Wednesday, January 18, 2006

Rationally pricing residential air-conditioning

Overheard in a Fitzroy side-street:

“I fuckin’ hate it! I’ve spent all my life in Wodonga, and never had air-conditioning, and Wodonga’s way hotter than fuckin’ Melbourne!"

- one 20-something guy to another, when a couples of houses away from their front door.

The last decade or so has seen the air-conditioning of residential premises hit the mass-market in my home-town of Melbourne. This fact seems much more to do with changes in building design*, and possibly other factors, than any change in Melbourne’s climate.

Like most of Australia, Melbourne does have at least a handful of stinking hot days most years – days on which the chill blast of an air-conditioner at home would feel damn sweet. Even on these days, though, I find that effective relief from the heat can be had through a fan – as possibly aided by my living in a reasonably-designed building (a building in Australia qualifies for this by, at the very least, having no west-facing windows, unless such are heavily-shaded).

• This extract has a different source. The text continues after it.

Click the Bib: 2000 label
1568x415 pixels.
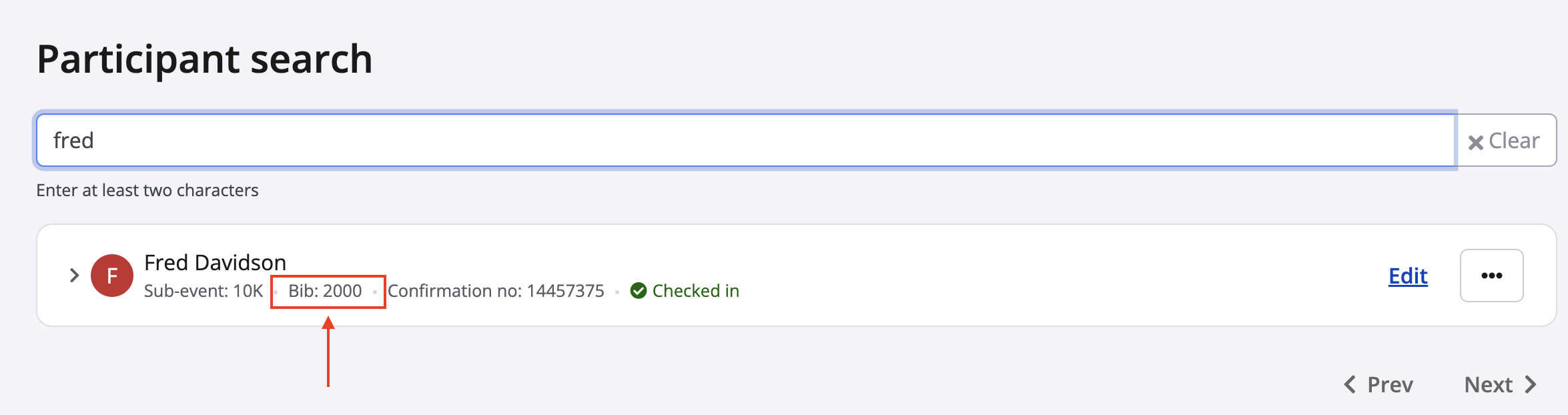point(325,291)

Fans use much less electricity than air-conditioners. I also find them healthier, overall, particularly for extended use. When I lived in Darwin a decade ago, while there was an air-conditioner installed, I only used it once or twice a year. My ceiling fans, OTOH, ran whenever I was home, and all windows and doors were usually open, for maximum natural ventilation.

Connected with the rise of the mass-market air-conditioning is the burgeoning power demand, in Victoria, on summer’s hottest days. The inherent nature of electricity supply means that considerable extra capital must be invested in power generation just to cope with the peak demand of a few days per year. Otherwise, the whole grid will fail – with much more serious consequences, of course, than those with air-conditioning installed simply being unable to use it.

I find such a scenario economically perverse – for, like that above-quoted speaker, I reckon that residential air-conditioning is almost always an exemplary, stupid and profligate luxury. I’m guessing that the above speaker was bitching about a shared power bill, and since I live alone, I am not saddled with someone else’s externality as directly as he. However, as a non-air-conditioning** consumer of electricity , I’m still unhappy about the extent of my cross-subsidy of the population at large. Overall electricity prices would/should be significantly less, if air-conditioning power supply – especially on peak/hot days – was rationally priced; that is, priced at its true extra marginal cost.

Logistically, this seems a tall order, so my suggested alternative solution is an air-conditioner license/tax, of say $500 annually per unit. While it wouldn’t be the easiest tax to enforce, next-door neighbour spies, like me, would have a natural incentive to dob in unlicensed air-conditioners. Such a license system also would be fairer that a sales-tax on new air-conditioners. Also, by applying equally to new and old air-conditioners, it would avoid creating a sales-tax-avoiding black-market in new air-conditioners.

The money raised by the air-conditioner license/tax would be reserved for capital expenditure to provide for peak power days. If the pool of funds proves insufficient for this, the license quantum should, of course, be raised. Either way, the days of cross-subsidisation would end.

* “McMansions” – new, large houses on small blocks – have a fair bit to do with this. As well as air-conditioning throughout being de riguer in such houses, their design – which necessarily entails large windows front and back – could not be more hot-box creating.

** Disclosure: I have an (old and clunky) air-conditioner fitted in my (rented) bedroom, which I have very occasionally used – at God know what cost to the atmosphere, not to mention my own respiratory system. If the license/tax came in, I would be delighted to get rid of the thing.